We could plot these residuals against a variety of variables or in their order of collection, as we did with the residuals in multiple regression. However, since we know the model will need to be revised to effective classify spam and you have already seen similar residual plots in Section 8.3, we won't investigate the residuals here.

Improving the set of variables for a spam filter

If we were building a spam filter for an email service that managed many accounts (e.g. Gmail or Hotmail), we would spend much more time thinking about additional variables that could be useful in classifying emails as spam or not. We also would use transformations or other techniques that would help us include strongly skewed numerical variables as predictors.
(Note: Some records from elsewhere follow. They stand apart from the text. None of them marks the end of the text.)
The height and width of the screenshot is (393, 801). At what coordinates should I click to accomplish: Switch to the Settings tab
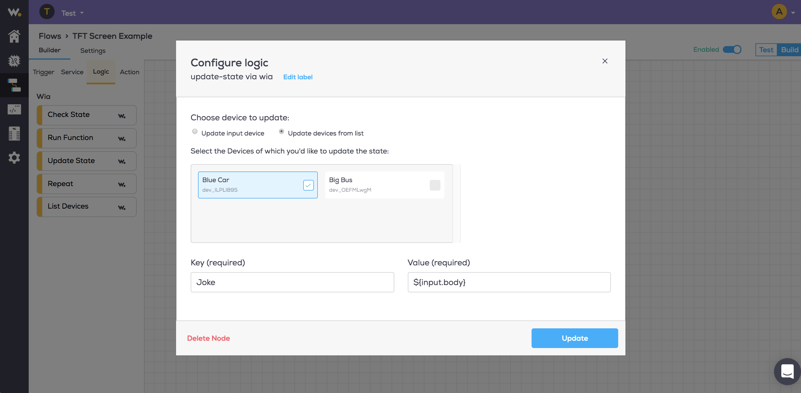pos(93,50)
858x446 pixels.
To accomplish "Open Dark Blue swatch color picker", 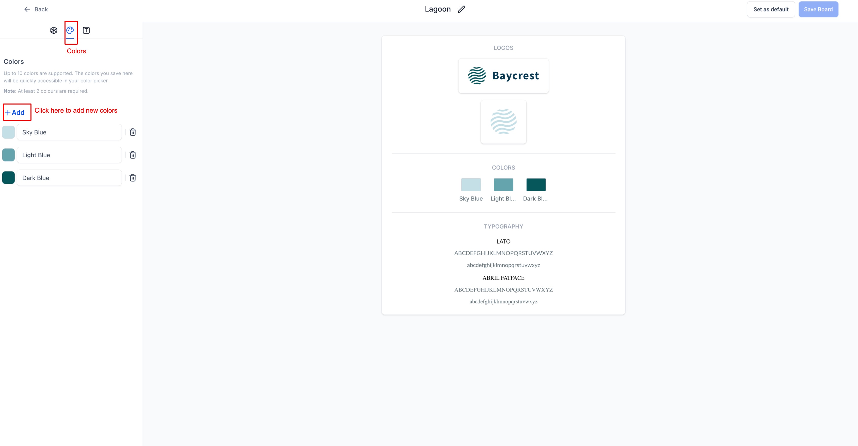I will [x=8, y=178].
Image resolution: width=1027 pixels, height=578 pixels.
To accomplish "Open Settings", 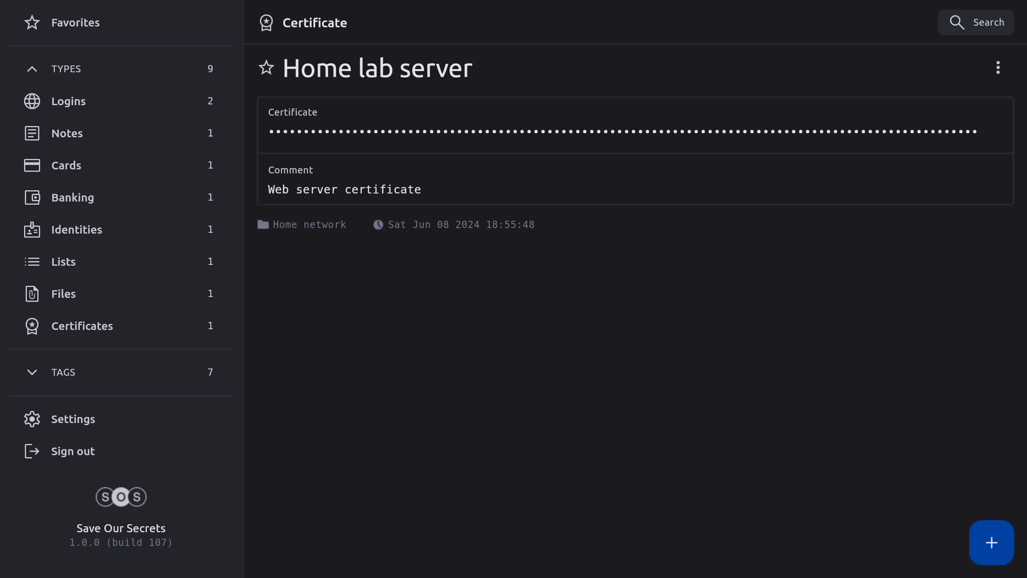I will [x=73, y=419].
Take a few minutes to think about additional variables that might be useful in identifying spam. Below is a list of variables we think might be useful:

An indicator variable could be used to represent whether there was prior two-way correspondence with a message's sender. For instance, if you sent a message to john@example.com and then John sent you an email, this variable would take value 1 for the email that John sent. If you had never sent John an email, then the variable would be set to 0.
A second indicator variable could utilize an account's past spam flagging information. The variable could take value 1 if the sender of the message has previously sent messages flagged as spam.
A third indicator variable could flag emails that contain links included in previous spam messages. If such a link is found, then set the variable to 1 for the email. otherwise, set it to 0.
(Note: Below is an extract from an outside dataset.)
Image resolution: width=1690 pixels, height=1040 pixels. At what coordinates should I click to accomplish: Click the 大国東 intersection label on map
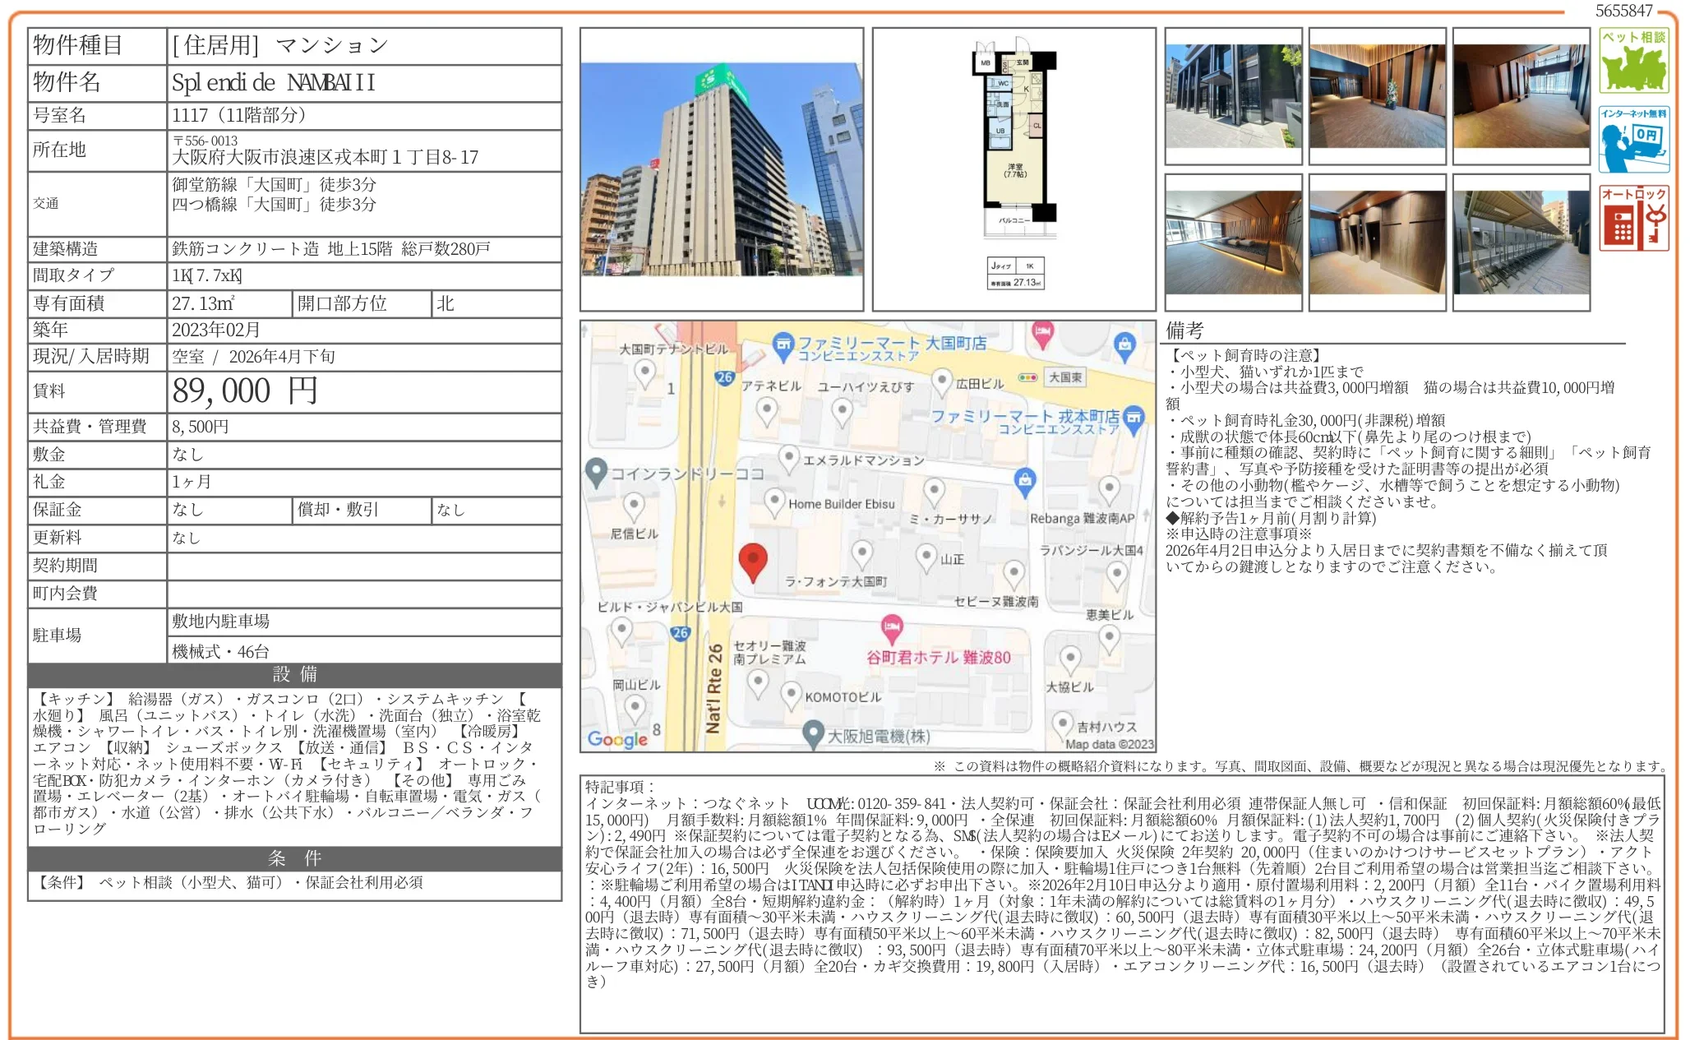[1064, 377]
The variables described above take one of two approaches. Variable (1) is specially designed to capitalize on the fact that spam is rarely sent between individuals that have two-way communication. Variables (2) and (3) are specially designed to flag common spammers or spam messages. While we would have to verify using the data that each of the variables is effective, these seem like promising ideas.

Table $\PageIndex{4}$ shows a contingency table for spam and also for the new variable described in (1) above. If we look at the 1,090 emails where there was correspondence with the sender in the preceding 30 days, not one of these message was spam. This suggests variable (1) would be very effective at accurately classifying some messages as not spam. With this single variable, we would be able to send about 28% of messages through to the inbox with confidence that almost none are spam.

Table $\PageIndex{4}$: A contingency table for spam and a new variable that represents whether there had been correspondence with the sender in the preceding 30 days.
	prior	correspondence
	no	yes	Total
spam not spam	367 2464	0 1090	367 3554
Total	2831	1090	3921

The variables described in (2) and (3) would provide an excellent foundation for distinguishing messages coming from known spammers or messages that take a known form of spam. To utilize these variables, we would need to build databases: one holding email addresses of known spammers, and one holding URLs found in known spam messages. Our access to such information is limited, so we cannot implement these two variables in this textbook. However, if we were hired by an email service to build a spam filter, these would be important next steps.

In addition to finding more and better predictors, we would need to create a customized logistic regression model for each email account. This may sound like an intimidating task, but its complexity is not as daunting as it may at first seem. We'll save the details for a statistics course where computer programming plays a more central role. For what is the extremely challenging task of classifying spam messages, we have made a lot of progress. We have seen that simple email variables, such as the format, inclusion of certain words, and other circumstantial characteristics, provide helpful information for spam classi cation. Many challenges remain, from better understanding logistic regression to carrying out the necessary computer programming, but completing such a task is very nearly within your reach.